*** Begin section ***
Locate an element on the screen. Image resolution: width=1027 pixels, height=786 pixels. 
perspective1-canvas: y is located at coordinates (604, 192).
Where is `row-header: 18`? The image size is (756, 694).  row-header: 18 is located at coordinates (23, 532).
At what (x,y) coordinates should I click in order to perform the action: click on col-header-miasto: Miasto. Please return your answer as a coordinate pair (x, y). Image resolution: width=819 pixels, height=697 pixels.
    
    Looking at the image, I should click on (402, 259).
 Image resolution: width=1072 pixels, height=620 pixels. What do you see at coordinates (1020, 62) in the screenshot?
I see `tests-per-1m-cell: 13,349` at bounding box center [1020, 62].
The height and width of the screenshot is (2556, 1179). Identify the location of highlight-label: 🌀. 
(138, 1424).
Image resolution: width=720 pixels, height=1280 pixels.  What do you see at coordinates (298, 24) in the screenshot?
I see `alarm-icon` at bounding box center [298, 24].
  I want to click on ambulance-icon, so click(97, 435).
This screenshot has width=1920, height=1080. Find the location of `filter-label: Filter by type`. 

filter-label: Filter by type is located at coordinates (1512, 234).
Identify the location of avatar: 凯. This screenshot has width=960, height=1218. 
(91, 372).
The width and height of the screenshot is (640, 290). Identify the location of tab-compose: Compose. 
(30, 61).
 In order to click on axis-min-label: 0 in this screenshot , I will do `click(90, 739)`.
*** End section ***
Reproduce all of the lines above word for word, changing nothing.

Locate an element on the screen. Image resolution: width=1027 pixels, height=786 pixels. 
perspective1-canvas: y is located at coordinates (604, 192).
Where is `row-header: 18`? The image size is (756, 694).  row-header: 18 is located at coordinates (23, 532).
At what (x,y) coordinates should I click in order to perform the action: click on col-header-miasto: Miasto. Please return your answer as a coordinate pair (x, y). Image resolution: width=819 pixels, height=697 pixels.
    
    Looking at the image, I should click on (402, 259).
 Image resolution: width=1072 pixels, height=620 pixels. What do you see at coordinates (1020, 62) in the screenshot?
I see `tests-per-1m-cell: 13,349` at bounding box center [1020, 62].
The height and width of the screenshot is (2556, 1179). Identify the location of highlight-label: 🌀. 
(138, 1424).
Image resolution: width=720 pixels, height=1280 pixels.  What do you see at coordinates (298, 24) in the screenshot?
I see `alarm-icon` at bounding box center [298, 24].
  I want to click on ambulance-icon, so click(97, 435).
This screenshot has width=1920, height=1080. Find the location of `filter-label: Filter by type`. 

filter-label: Filter by type is located at coordinates (1512, 234).
Identify the location of avatar: 凯. This screenshot has width=960, height=1218. 
(91, 372).
The width and height of the screenshot is (640, 290). Identify the location of tab-compose: Compose. 
(30, 61).
 In order to click on axis-min-label: 0 in this screenshot , I will do `click(90, 739)`.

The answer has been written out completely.